Paul Krugman writes that 2020 was the year when Reaganism died:
This year is closing out with a second demonstration of the lesson we should have learned in the spring: In times of crisis, government aid to people in distress is a good thing, not just for those getting help, but for the nation as a whole. Or to put it a bit differently, 2020 was the year Reaganism died.
What I mean by Reaganism goes beyond voodoo economics, the claim that tax cuts have magical power and can solve all problems. After all, nobody believes in that claim aside from a handful of charlatans and cranks, plus the entire Republican Party.
No, I mean something broader — the belief that aid to those in need always backfires, that the only way to improve ordinary people’s lives is to make the rich richer and wait for the benefits to trickle down. This belief was encapsulated in Ronald Reagan’s famous dictum that the most terrifying words in English are “I’m from the government, and I’m here to help.”
True, there wasn't enough aid and more -- much more -- is still needed. But 2020 illustrated a simple truth: government can make people's lives better:
All this big-government intervention worked. Despite a lockdown that temporarily eliminated 22 million jobs, poverty actually fell while the assistance lasted.
Nor did huge government borrowing have the dire consequences deficit scolds always predict. Interest rates stayed low, while inflation remained quiescent.
Republicans in the United States and the Conservative Party of Canada embraced Reaganism as dogma. 2020 was the year that proved they have worshipped a false god for a very long time.
Image: Peter Trumbore
8 comments:
With all due respect, this Krugman analysis is hardly new. Lowly commenters opining on political blog essays have been saying the same thing for literally years.
I try to find more fundamental reasons for why things are the way they are, not starting in the middle with Thatcher and Reagan and moving forward from there. Of all the analysis I've read over the years, the most erudite has been by Professor Michael Hudson who is a veteran of Wall Street and Distinguished Research Professor of Economics at the University of Missouri at Kansas City (UMKC). he has his own website, but his articles there lag ones he publishes elsewhere, such as one from a few days ago, at:
http://www.informationclearinghouse.info/56114.htm
Anyone who has followed political news for a time and has a very basic understanding of economics should have little trouble following his explanation of how we got here from there. Much more interesting than rehashing old progressive memes about the great unwashed neoliberals of the last four decades.
BM
Thanks for the link, BM. It gets to the point:
The financial sector essentially is of the 1% or the 10% that holds the rest of the economy in debt. The financial sector makes its money by getting the rest of the economy indebted to itself and making money off asset price gains. In the past, the financial sector made its money by getting interest. But now, with almost zero interest what it’s after is capital gains because capital gains basically are either untaxed or taxed at very, very low rates.
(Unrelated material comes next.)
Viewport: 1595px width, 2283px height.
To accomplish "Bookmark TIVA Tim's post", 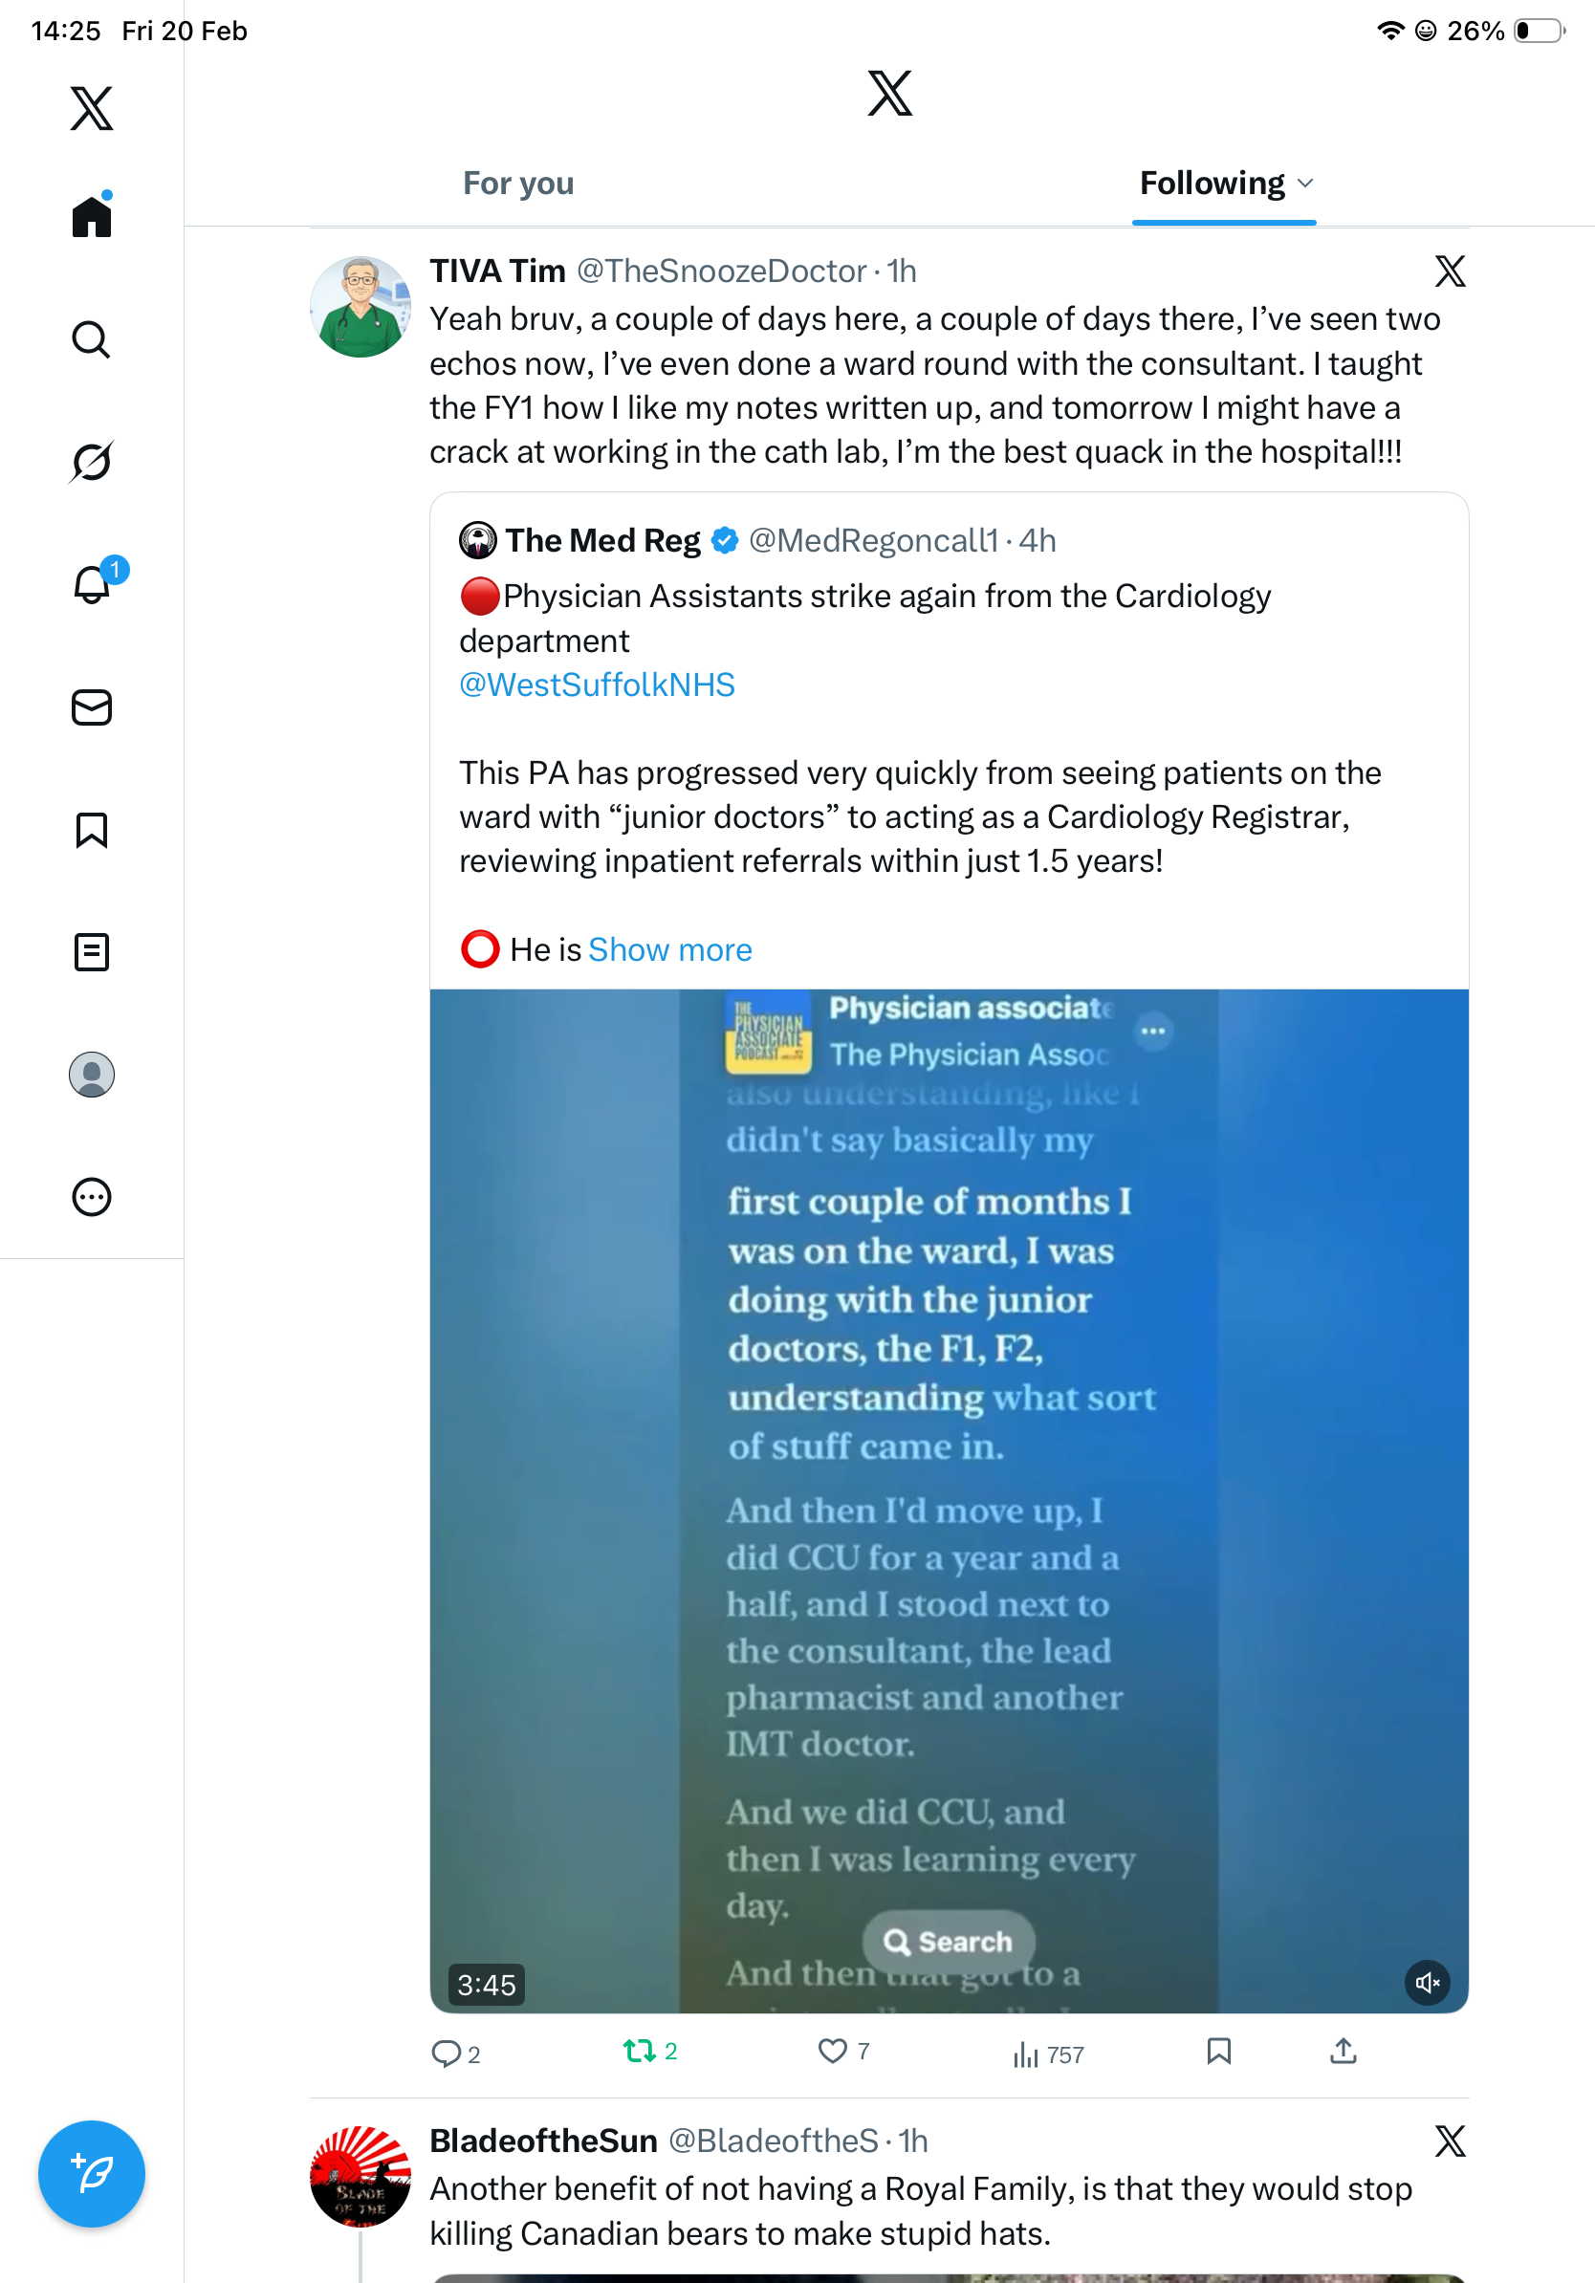I will [x=1218, y=2050].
So, the financial sector essentially makes its money not by being part of the production and consumption economy but by siphoning off as much money from the production and consumption economy as it can for real estate, for insurance and for debt service and banking services. The insurance, of course, would include the health insurance.
It's the siphon economy.
The GOP has always known that big government intervention works and they've used it for years to insulate their rich donors from financial consequences, see e.g. 2008 financial crisis and 2020 Covid relief. As Dick Cheney frankly admitted, the GOP doesn't care about deficits while in office. Squawking about them is just a way to avoid helping anyone who isn't white and rich.
Reaganism was always about grinning while enriching the rich at the expense of everyone else, and getting away with flagrant lawbreaking. The poisonous weeds that Reagan planted continue to flourish within the GOP, abetted by Democrats and media who balk at exposing and pulling the weeds of elite wrongdoing. Krugman strikes me as unduly optimistic about Reaganism's demise.
Cap
The evidence suggests that Reaganism should have died, Cap. But, in a fact-free universe, it is the zombie that keeps eating brains.
My very cynical viewpoint has been that Reagan missed a word in his statement. It should have been, "“I’m from the US government, and I’m here to help".
Sorry, I was just leaving.
It seems an article of faith among neo-liberals, especially in the USA, that only the private sector can do anything productive or innovative. This contradicts two or three thousand years of history and is challenged by lots of recent experience---see for example https://www.currentaffairs.org/2019/04/cheating-at-monopoly or for a fuller treatment of more recent events have a look at Mariana Mazzucato's rather fascinating book The entrepreneurial state: debunking public vs. private sector myths.
Unfortunately this fervent and unfounded belief distorts far too policy. In the US, especially, the weird perversion of Christianity known as the "Prosperity Gospel" further confuses things.
And therein lies the problem, jrk. Reaganism has become -- for many -- religious dogma.
@ Owen
Reaganism has become -- for many -- religious dogma.
Now that you mention it, yes. I is a bit like the intertwining of Aristotelian "science" and Church dogma that helped get Galileo into that last bit of trouble.
When people confuse what they should render to Caesar and what they should render to God, jrk, there's a world of trouble.